South Davis Metro Fire is preparing now for wildfire season

May 12, 2022 10:59AM ● By Becky Ginos

South Davis Metro firefighter Jason Octave demonstrates the use of the portable gear for brush fires while Captain Tyler Scharman checks his progress. Crews train regularly to be prepared for wildfire season. Photo by Roger V. Tuttle

BOUNTIFUL—Summer is around the corner, and with it comes fireworks, campfires, barbecues – and wildfires. South Davis Metro Fire crews are gearing up to be ready if a wildfire hits, but they also need the public’s cooperation to help prevent fires in the first place.

“We encourage people to attend city sponsored fireworks events,” said SDMF Deputy Chief Greg Stewart. “We’d rather they don’t light fireworks but they’re going to, so be sure to submerge firecrackers in water overnight. We often see dumpster fires the next day.”

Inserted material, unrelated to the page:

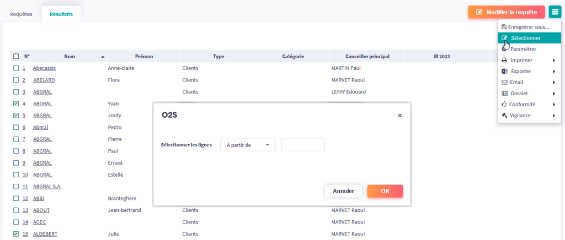565x240 pixels.
Task: Close the O2S dialog with X
Action: 399,116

 People like to have fun and they don’t think of little smoke bombs or sparklers as being dangerous, more the big aerials that go into the sky, he said. “But a lot of the ones on the ground get kicked into the grass inadvertently and suddenly the grass is on fire and moves to your neighbor’s house. We’d like to mitigate it before it becomes something big.”

The majority of fires are human caused, said Stewart. “We’re our own worst enemy. Make sure your barbecue ashes are out. We had some scouts who dumped charcoal briquettes in the landscape by a bush next to a church. They didn’t think about it because they thought they were out and it started a fire.”

It’s usually the smaller things that people don’t think are a big deal, he said. “Make sure your campfire is out. Douse it with water until it’s cold to the touch. We recommend stirring it up with a shovel to make sure the water has penetrated all the way down.”

That’s what caused the Gun Range Fire, Stewart said. “It had not been put out. They just left it. The wind kicked up and blew it down into homes. I was the incident commander on that. It was the longest two days of my life. It was a miracle that we only lost two homes instead of losing neighborhoods that night. It was unbelievable.”

Stewart encourages residents living on the bench to create a defensible space area to defend their home from wildfires. “Remove brush and leaves at least 100 feet from your home,” he said. “Don’t have any landscape like that right against your deck or home. That can become fuel. It’s like a wick and the fire is going to go right into the house.”

The same for rain gutters, said Stewart. “Clear out leaves and debris. A fire starts throwing embers and lights the fuels in them. Sometimes you see extra firewood piled against the deck. A fire starts in the brush and now the deck and house are too well involved for us to put out.”

Defensible space is the big one, he said. “Everybody likes the natural landscape but a fire can affect your house or your neighbor’s.”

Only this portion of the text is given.